(Dataset entries)

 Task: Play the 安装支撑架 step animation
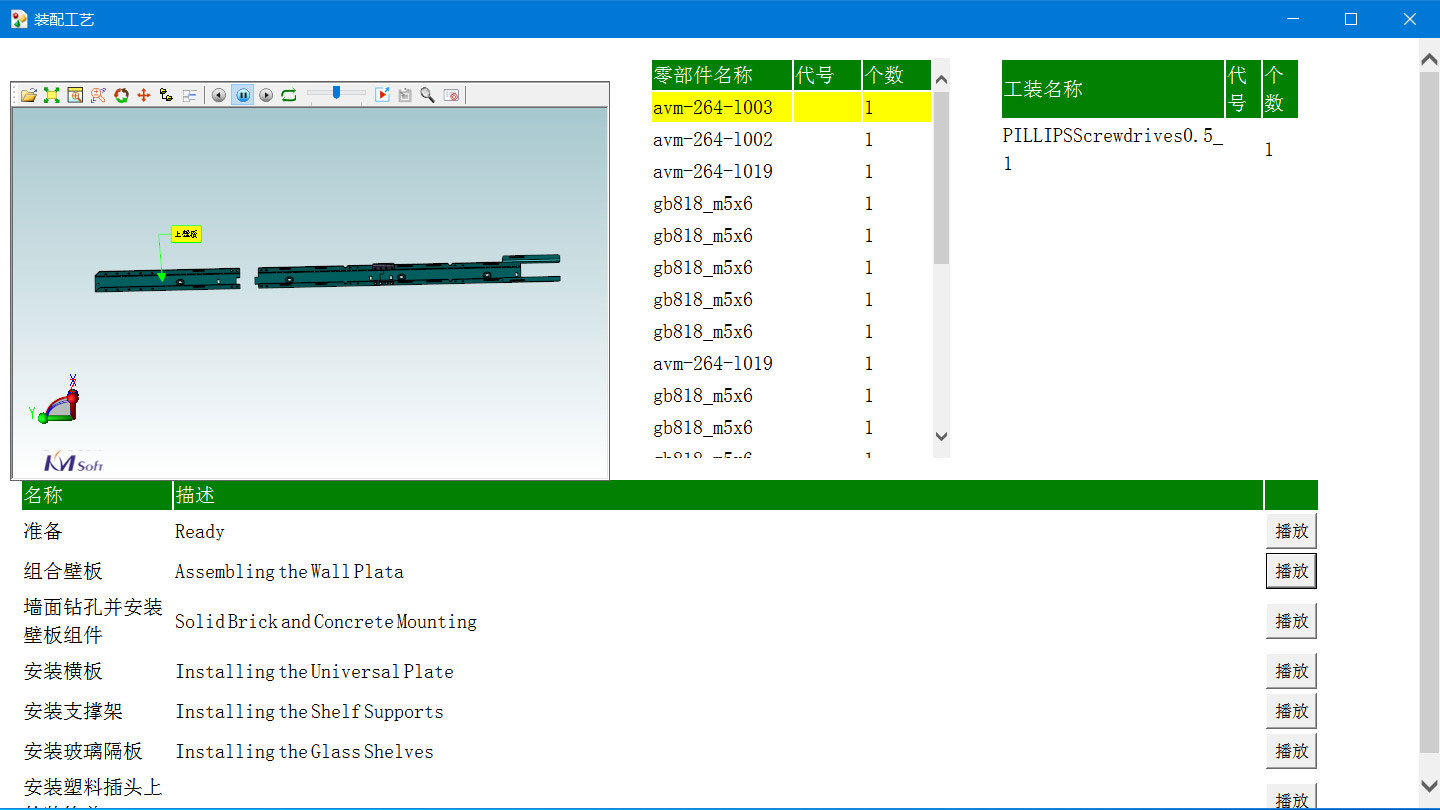pyautogui.click(x=1291, y=711)
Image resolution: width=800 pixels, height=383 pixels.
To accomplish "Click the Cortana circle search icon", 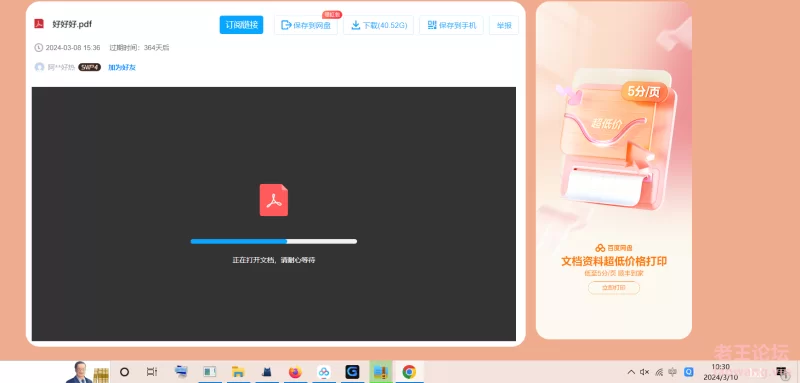I will click(124, 372).
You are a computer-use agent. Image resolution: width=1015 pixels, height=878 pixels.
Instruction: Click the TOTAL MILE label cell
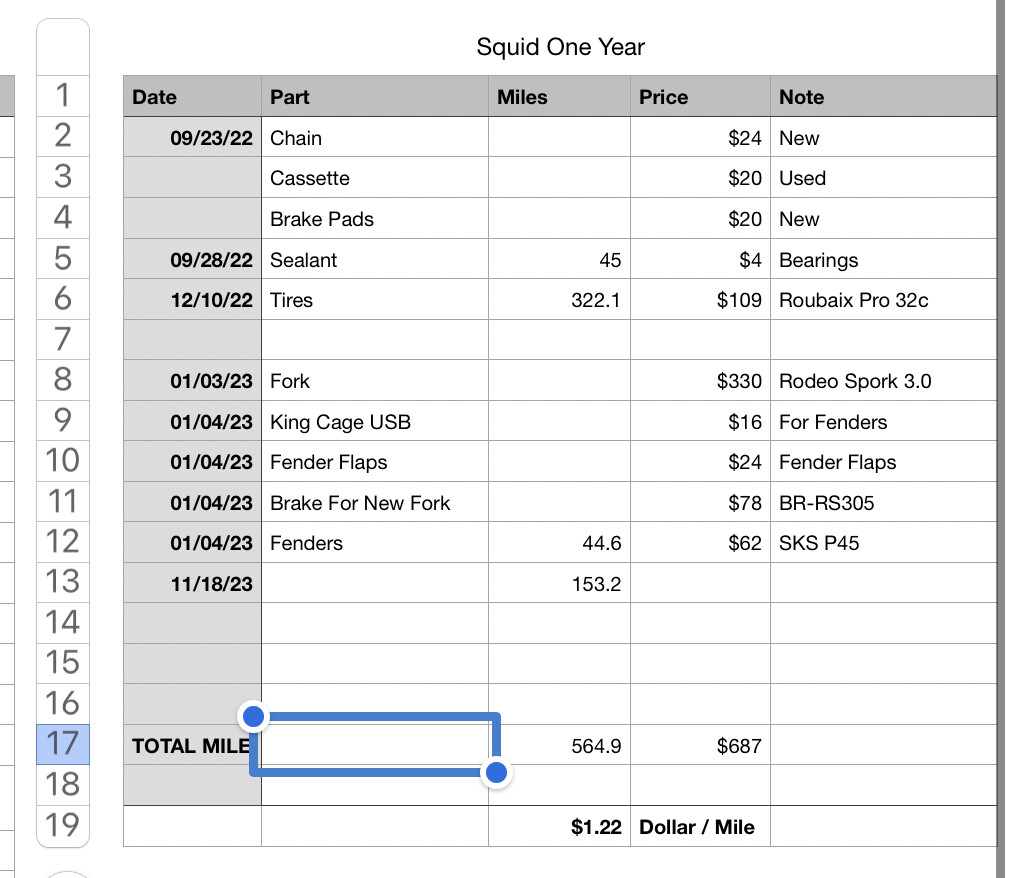pyautogui.click(x=191, y=745)
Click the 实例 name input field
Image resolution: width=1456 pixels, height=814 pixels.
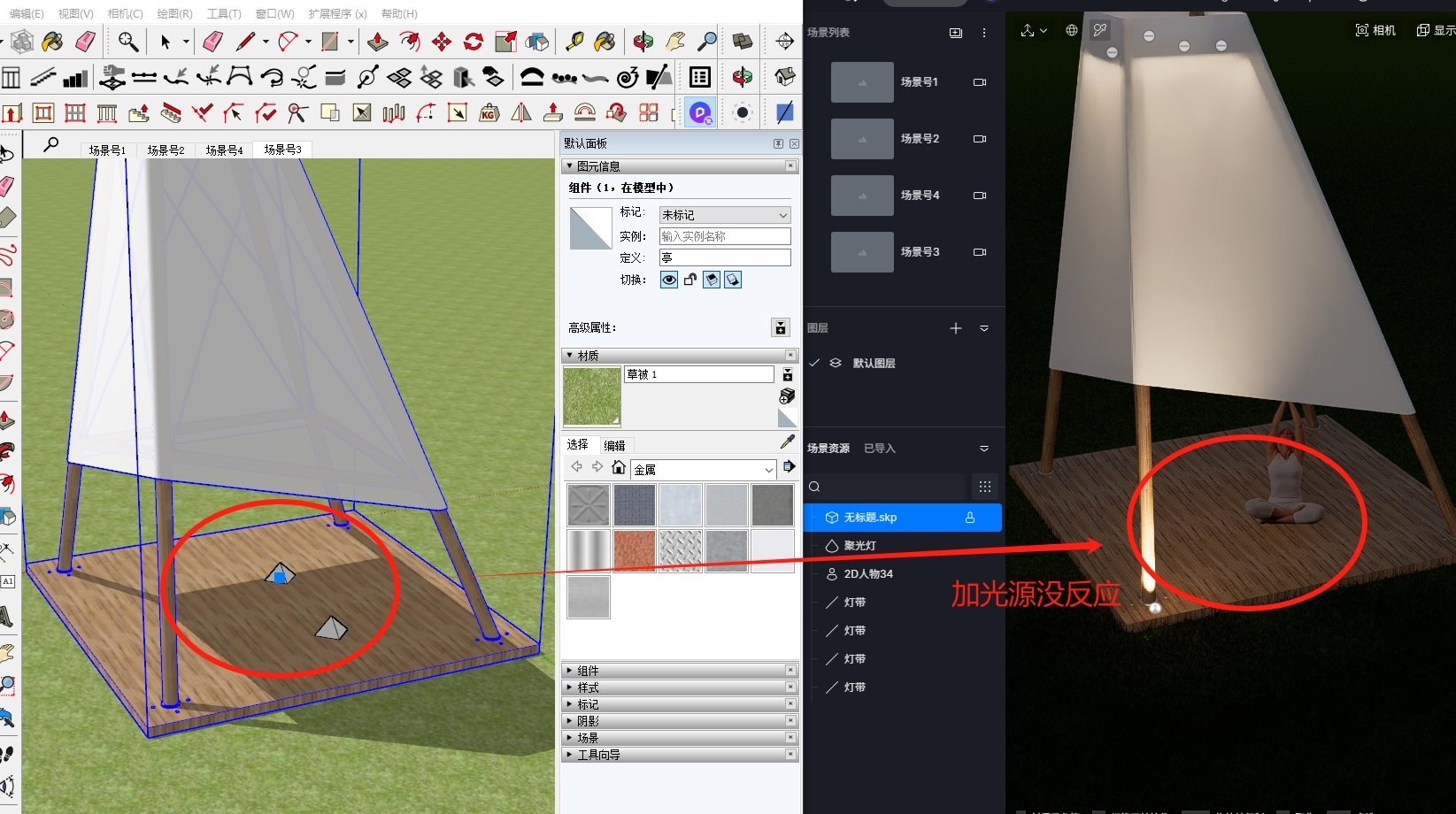[724, 236]
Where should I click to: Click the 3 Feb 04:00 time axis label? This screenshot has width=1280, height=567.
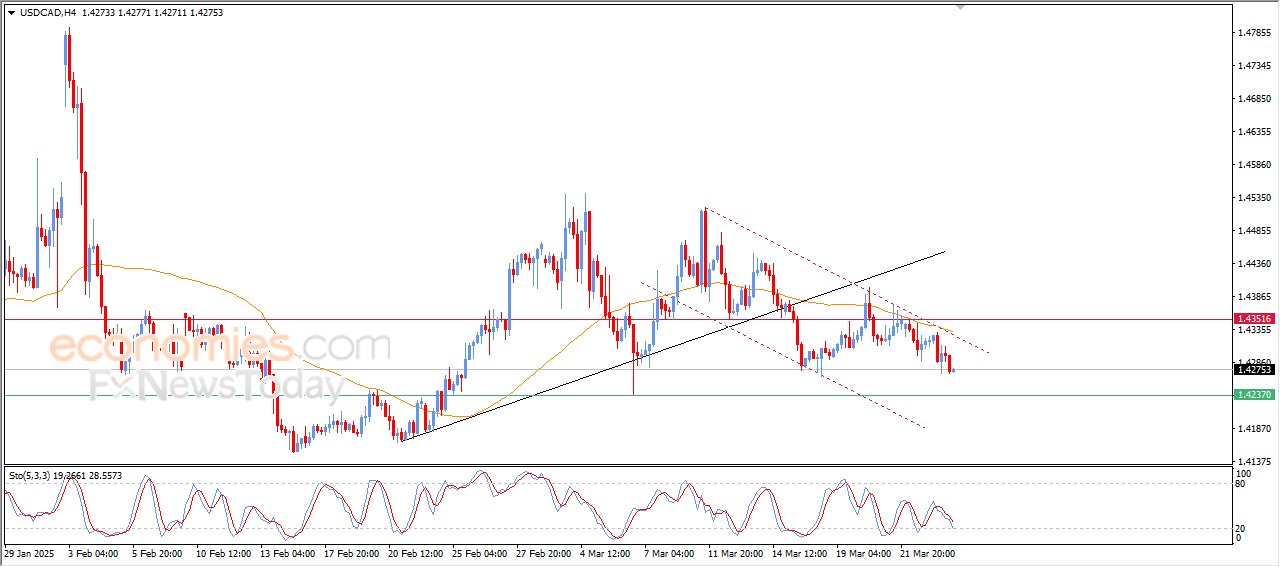click(93, 552)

■ **Problem description**: Output only these lines, word for word: the line containing "Where should I" and every line after it through the last line of the data. Omit the pictures.

■ **Answer section**:
Where should I click to: Click the 3 Feb 04:00 time axis label? This screenshot has width=1280, height=567.
click(93, 552)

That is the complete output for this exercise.